----- Available records -----

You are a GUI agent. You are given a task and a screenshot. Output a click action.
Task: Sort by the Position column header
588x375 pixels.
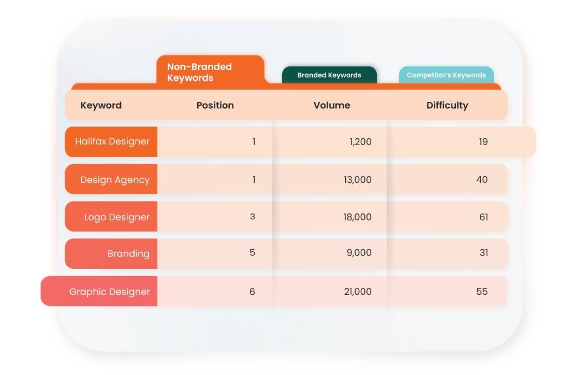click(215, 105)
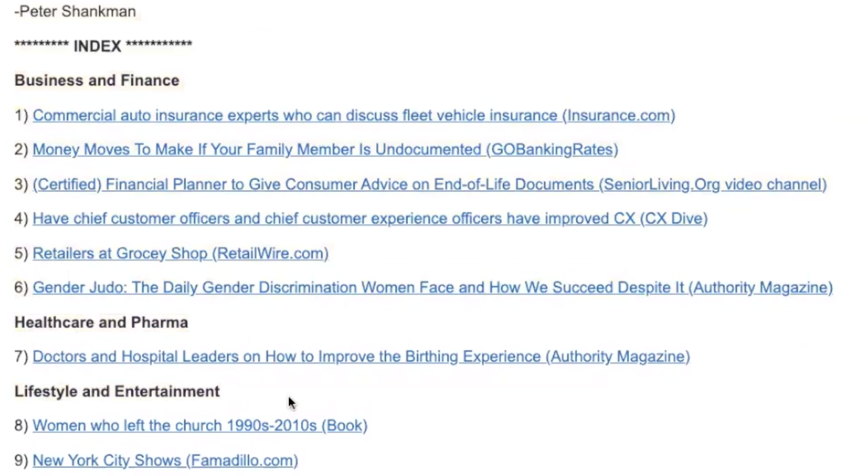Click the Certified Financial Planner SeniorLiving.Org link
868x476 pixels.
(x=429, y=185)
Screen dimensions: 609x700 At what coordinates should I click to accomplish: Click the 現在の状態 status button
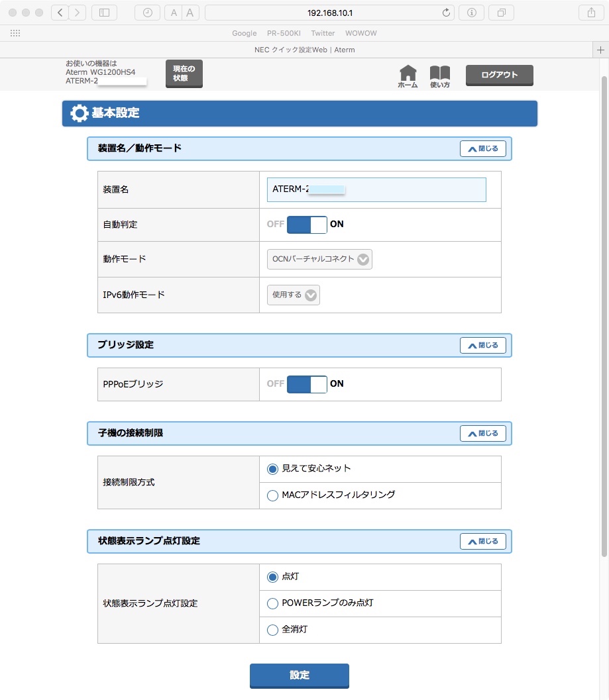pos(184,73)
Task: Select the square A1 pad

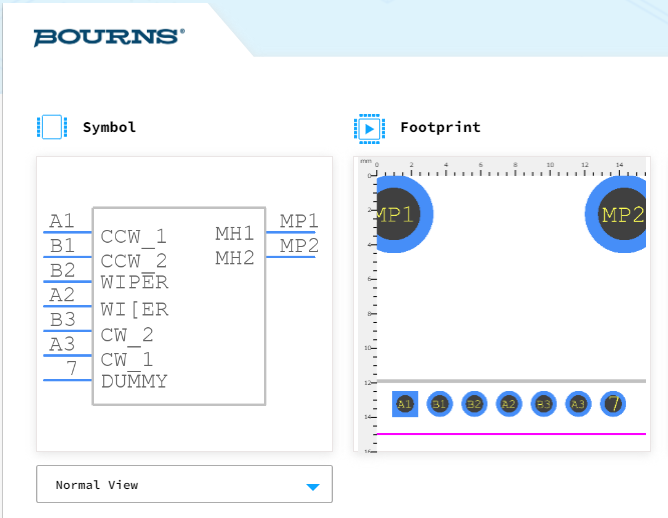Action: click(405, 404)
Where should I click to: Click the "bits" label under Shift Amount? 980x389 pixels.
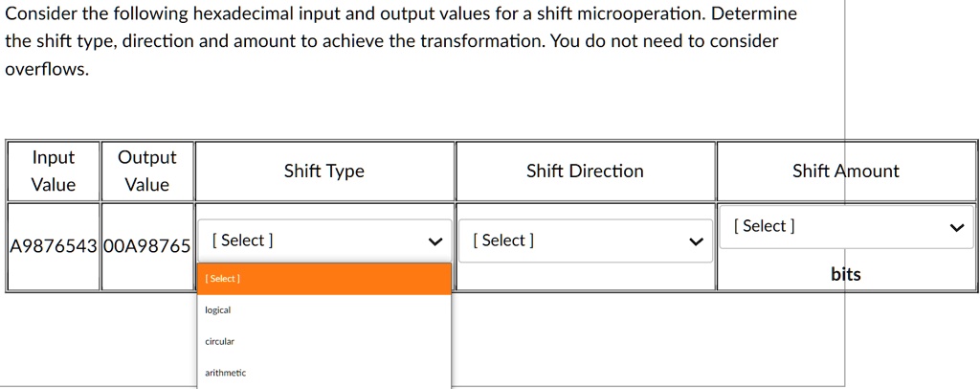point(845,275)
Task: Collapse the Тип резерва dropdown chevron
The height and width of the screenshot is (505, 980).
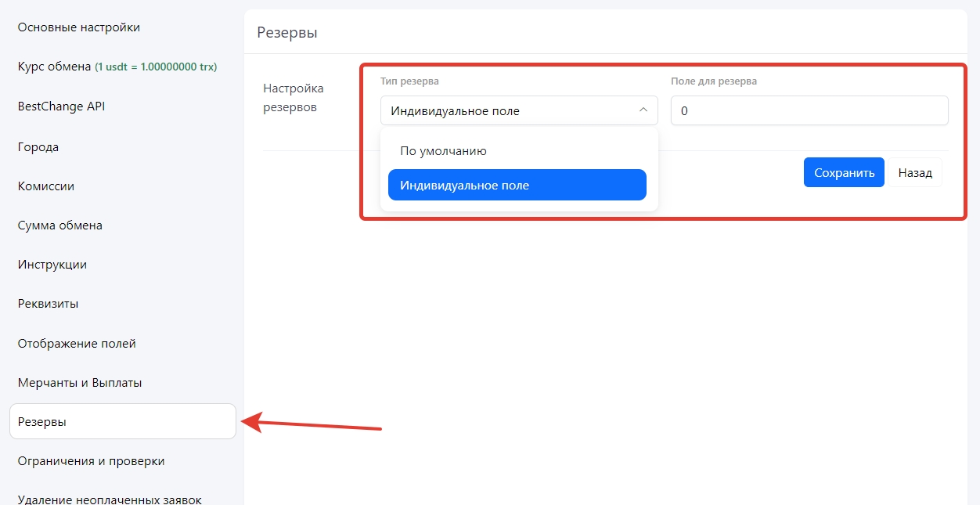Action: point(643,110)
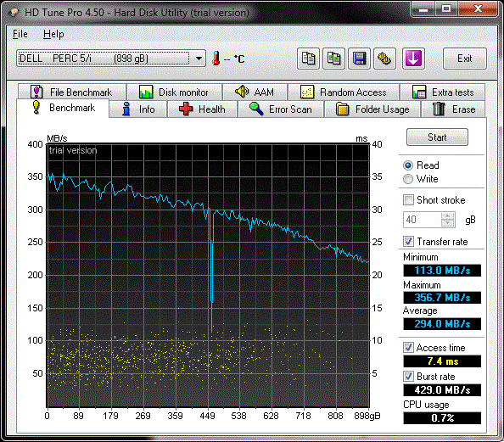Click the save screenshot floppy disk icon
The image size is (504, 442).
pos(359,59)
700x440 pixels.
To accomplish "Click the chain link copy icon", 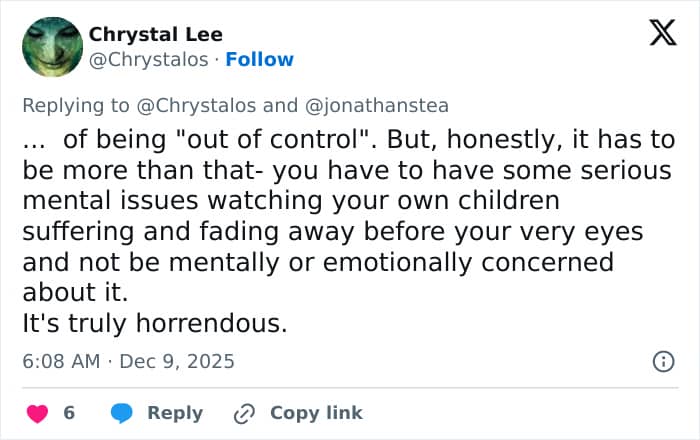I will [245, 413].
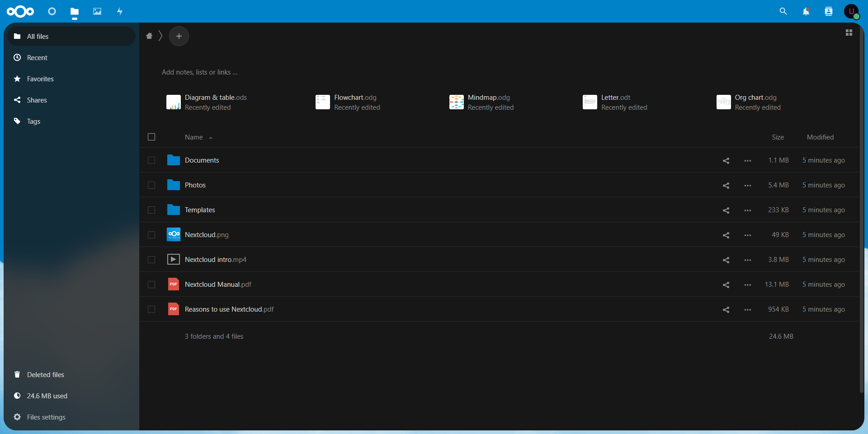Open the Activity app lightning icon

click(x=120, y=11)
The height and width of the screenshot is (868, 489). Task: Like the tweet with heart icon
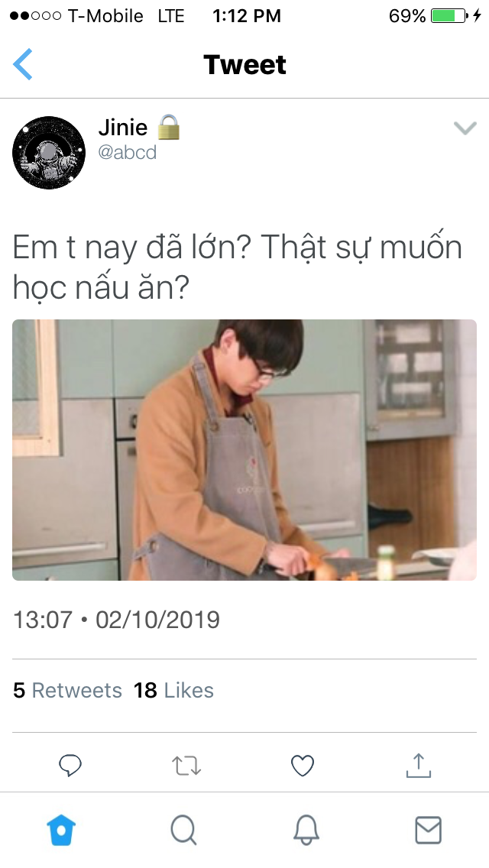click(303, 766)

-----

Directions for this task - The response should be the lines from the one containing "The height and width of the screenshot is (868, 489)." through the final line of the records, reproduced exactly and with every picture left out.

Your response -
The height and width of the screenshot is (868, 489). Task: Like the tweet with heart icon
click(303, 766)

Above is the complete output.